ただ俺の中では、人材の当ては既についていた。
『正義の爪痕』に囚われていた女性たちを、採用しようと思っているのだ。
特に最初に救出した女性たちは、『厚化粧の女』をあぶり出すためとはいえ、一人一人俺が個別に面接を行ったのだ。
真剣に話を聞いたので、大体の人柄や希望もわかっている。
『フェアリー商会』は『領都』においても、雇用創出のために多様な事業展開をしていくことになる。
彼女たちの希望に合った仕事が、何かしら提供できると思う。
そしてサーヤも同じようなことを考えていたらしい。
三箇所のアジトで領軍の迎えがくるまでの間、転移が使えるサーヤに女性たちの世話を頼んでいたのだが、サーヤはそれ以上のことをやっていたのだ。
なんと領軍がくるまでの間、一人一人と個別に面談をして心情調査や就職希望などの聞き取りをしていたらしい。
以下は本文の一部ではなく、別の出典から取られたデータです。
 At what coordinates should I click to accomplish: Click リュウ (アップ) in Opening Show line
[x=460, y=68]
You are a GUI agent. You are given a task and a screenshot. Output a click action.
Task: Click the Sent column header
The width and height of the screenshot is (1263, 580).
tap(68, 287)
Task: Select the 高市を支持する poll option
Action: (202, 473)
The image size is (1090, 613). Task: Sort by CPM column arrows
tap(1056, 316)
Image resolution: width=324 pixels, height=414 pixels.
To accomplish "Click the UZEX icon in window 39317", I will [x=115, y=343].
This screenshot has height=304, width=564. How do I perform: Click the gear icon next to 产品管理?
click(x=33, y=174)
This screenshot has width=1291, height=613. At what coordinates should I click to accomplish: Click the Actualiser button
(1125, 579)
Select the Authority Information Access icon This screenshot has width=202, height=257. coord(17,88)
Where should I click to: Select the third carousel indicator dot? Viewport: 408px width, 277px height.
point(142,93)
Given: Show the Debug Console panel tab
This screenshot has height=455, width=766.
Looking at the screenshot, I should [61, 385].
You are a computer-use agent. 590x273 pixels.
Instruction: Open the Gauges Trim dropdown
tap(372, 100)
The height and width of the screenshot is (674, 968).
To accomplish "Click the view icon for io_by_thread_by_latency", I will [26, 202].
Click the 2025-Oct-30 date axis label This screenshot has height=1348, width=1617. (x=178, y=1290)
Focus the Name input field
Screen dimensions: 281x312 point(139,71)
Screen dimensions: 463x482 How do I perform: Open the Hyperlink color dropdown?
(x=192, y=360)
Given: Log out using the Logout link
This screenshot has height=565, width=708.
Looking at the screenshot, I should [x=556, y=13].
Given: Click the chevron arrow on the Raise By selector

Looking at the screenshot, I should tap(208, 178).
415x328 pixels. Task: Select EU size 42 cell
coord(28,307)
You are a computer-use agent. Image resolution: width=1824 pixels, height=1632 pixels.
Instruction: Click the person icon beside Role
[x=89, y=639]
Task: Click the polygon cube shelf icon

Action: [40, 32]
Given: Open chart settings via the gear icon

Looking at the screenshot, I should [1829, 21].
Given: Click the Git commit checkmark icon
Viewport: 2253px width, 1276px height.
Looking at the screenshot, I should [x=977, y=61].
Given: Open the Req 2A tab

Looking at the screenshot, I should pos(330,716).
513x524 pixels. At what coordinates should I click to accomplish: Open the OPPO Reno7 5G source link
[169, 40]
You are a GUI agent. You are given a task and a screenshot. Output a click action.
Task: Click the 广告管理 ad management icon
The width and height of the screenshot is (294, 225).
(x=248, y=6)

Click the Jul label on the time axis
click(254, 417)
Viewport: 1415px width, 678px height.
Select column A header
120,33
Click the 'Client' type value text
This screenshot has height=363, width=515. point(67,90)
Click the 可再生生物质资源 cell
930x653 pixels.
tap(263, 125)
そして既に、どの事業部門に雇用したらいいかという当てはめまで終わっているようだ。
話を聞いた時は、「さすがサーヤ!」と言うほかなかった……相変わらず優秀すぎる!
もちろん囚われていた人達以外にも希望者は随時面接し雇用しようと思っているが、今の状態では圧倒的に女性が多い商会になりそうだ。
『マグネの街』でもそうだったが、仕事が見つけにくい女性を中心に雇用するつもりなので特に問題はない。